Texas Has Higher Rates Of Rural Adults Without Health Insurance

Sep 26, 2018

Credit Courtesy: Chuck Smith / Red River Radio News

MEDICAID EXPANSION STUDY-   Texas has one of the highest rates  of adults without health insurance  living in rural areas.  That’s according to a report released yesterday from Georgetown University and University of North Carolina.   The study  focused  on  The Affordable Care Act’s Medicaid Expansion decision  in  states  like Arkansas, Louisiana, and Texas.

Texas  government  officials  chose  not  to expand Medicaid  under the Affordable Care Act.  Compared with other states, researchers say  Texas has higher rates of non-elderly uninsured adults living in rural areas.   36 percent for rural areas and small towns, and 29 percent in metro areas.  Jack Hoadley – is a research professor at Georgetown University – he  says  those  are  high  uninsured rates  across  the  board.

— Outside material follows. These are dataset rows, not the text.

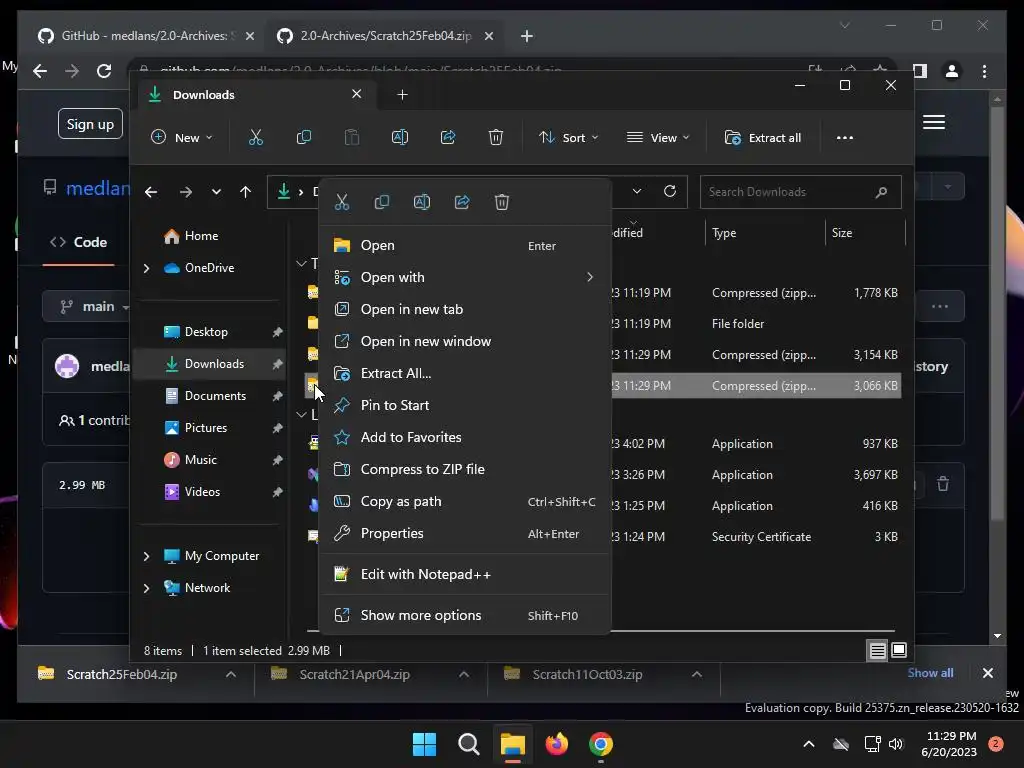
Task: Click the Extract all toolbar button
Action: [763, 138]
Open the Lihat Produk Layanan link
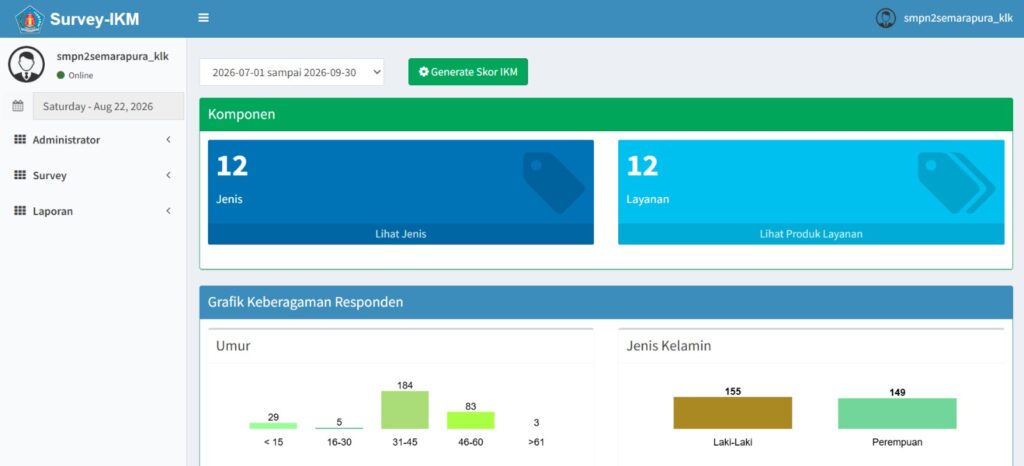Image resolution: width=1024 pixels, height=466 pixels. click(x=811, y=234)
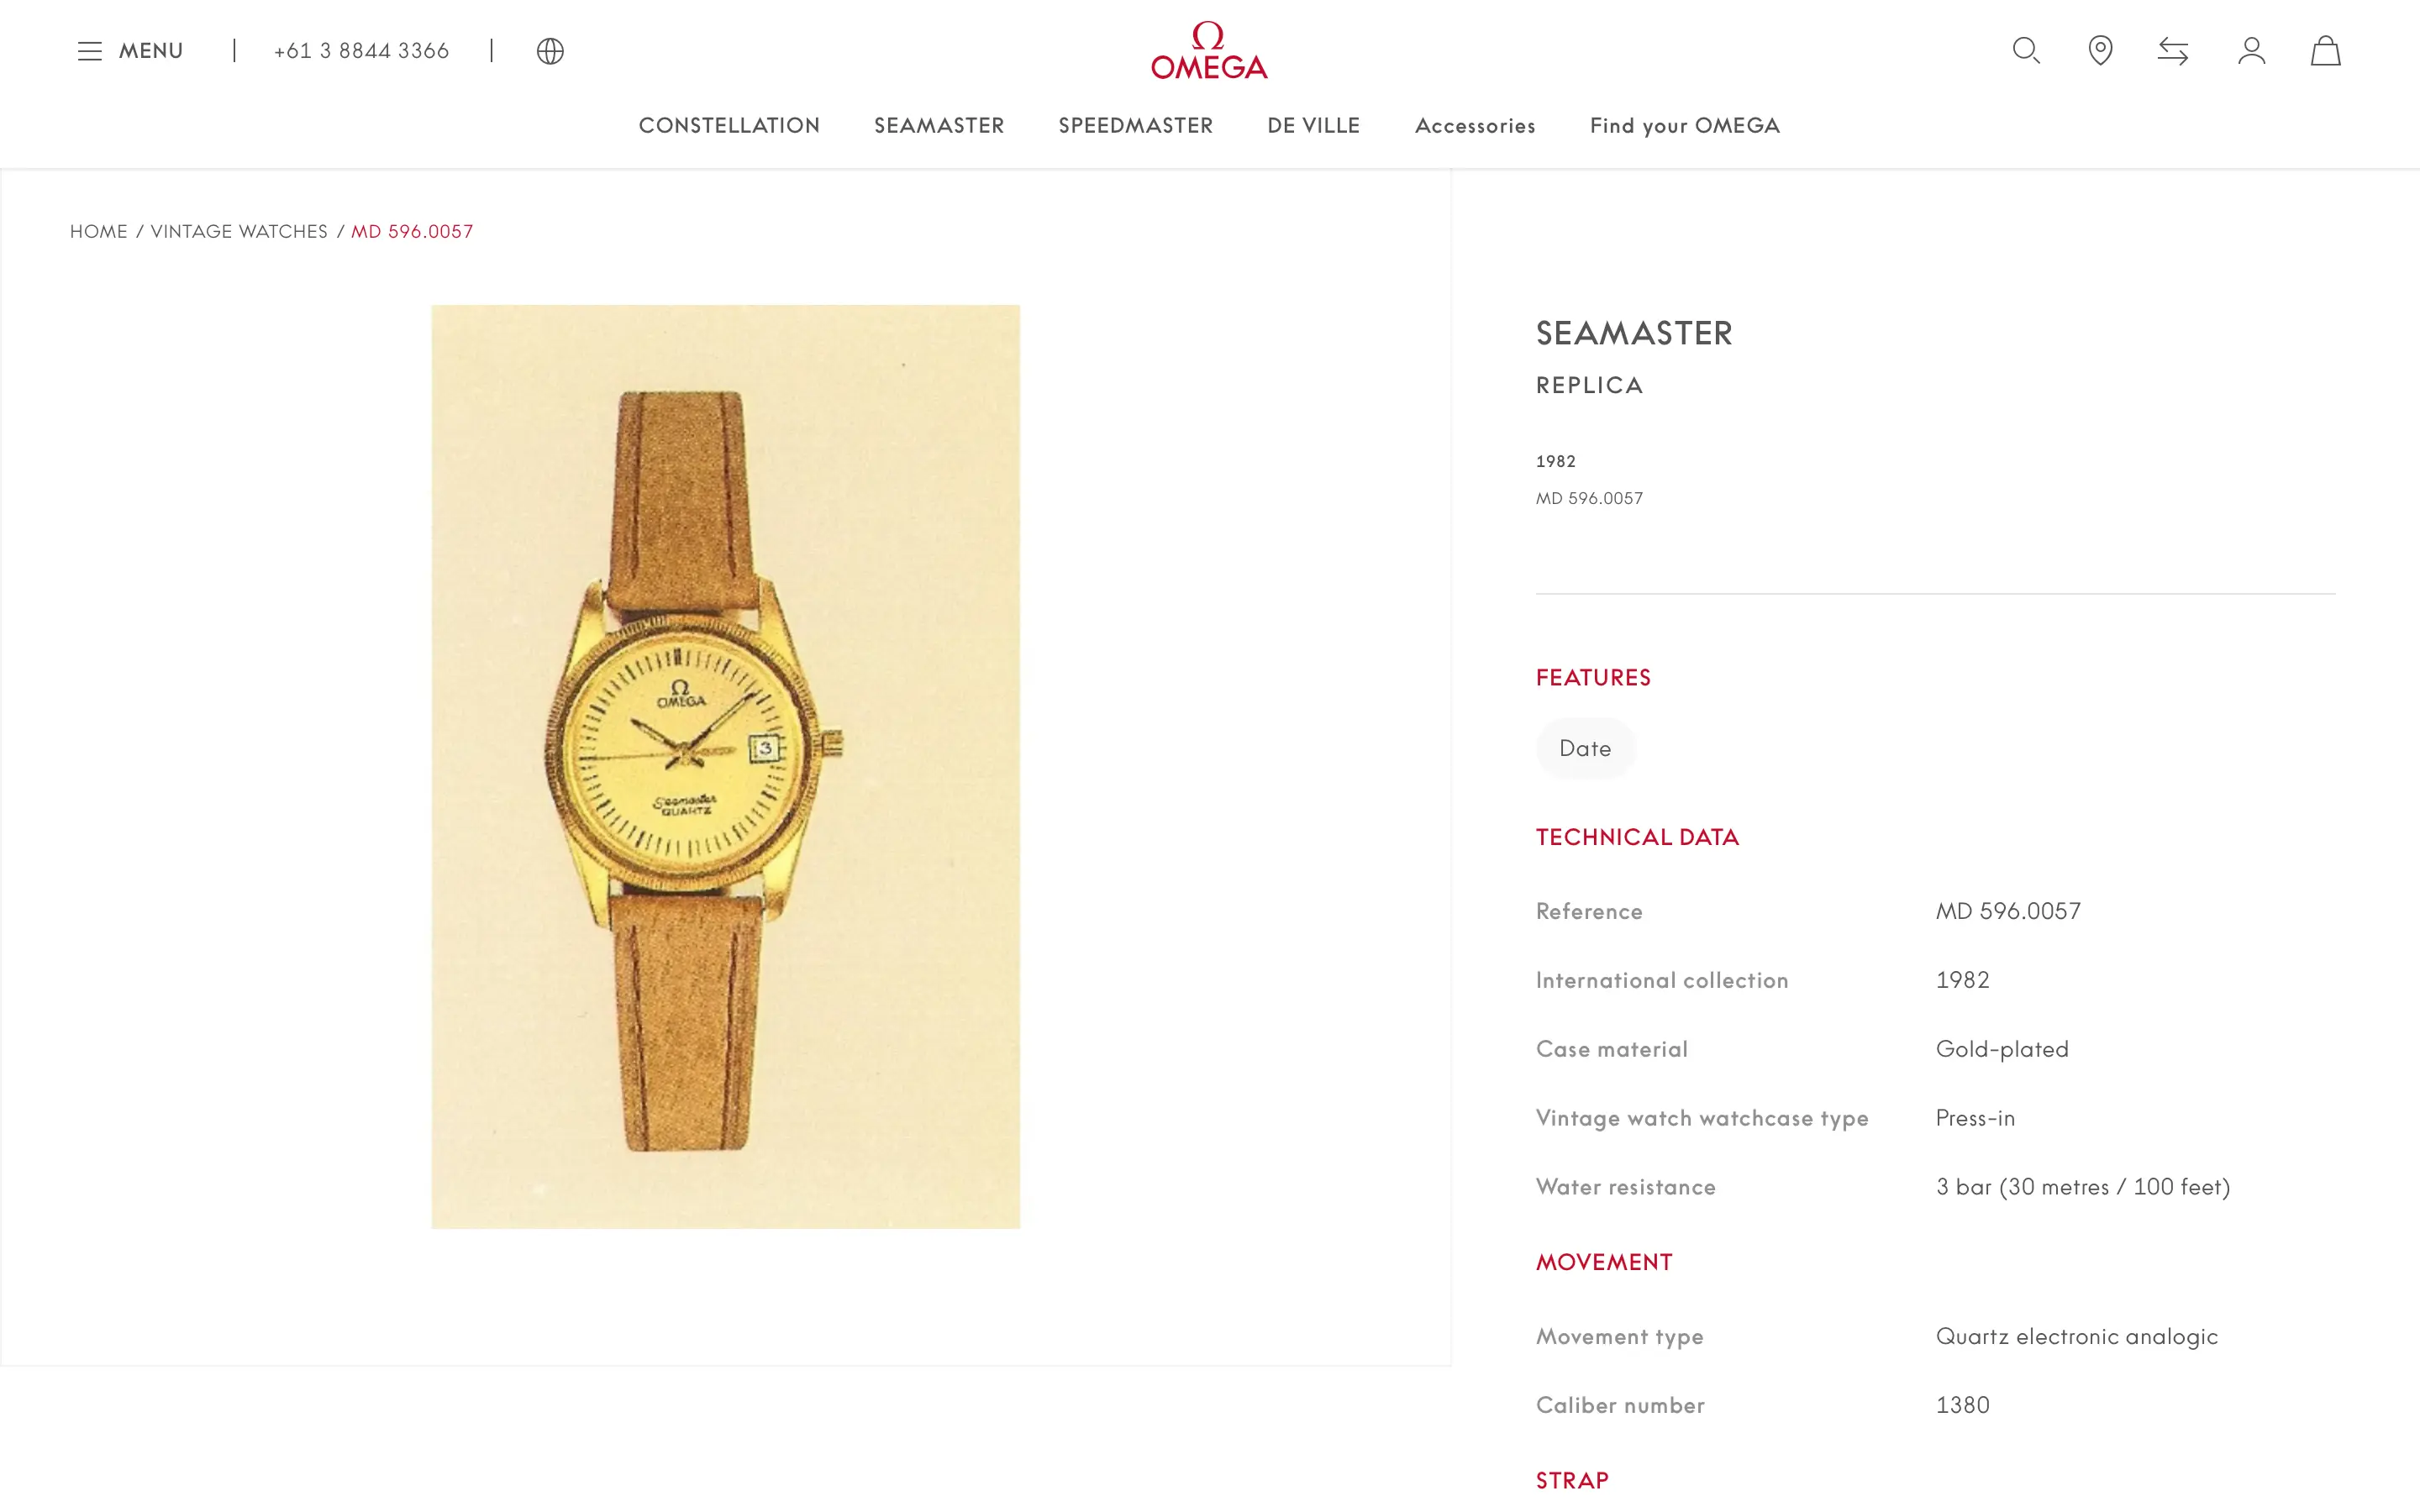The width and height of the screenshot is (2420, 1512).
Task: Open the store locator pin icon
Action: 2100,51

"And expansion can bring both of those down," Hoadley explains. "But it’s even higher in those rural areas where people have fewer opportunities to get insurance through their jobs maybe unemployment rates are higher and other things that make it harder to keep health insurance."

Hoadly says Medicaid expansion could have helped some rural hospitals and other medical providers  in Texas  keep their doors open – and in turn keep people in those communities healthier.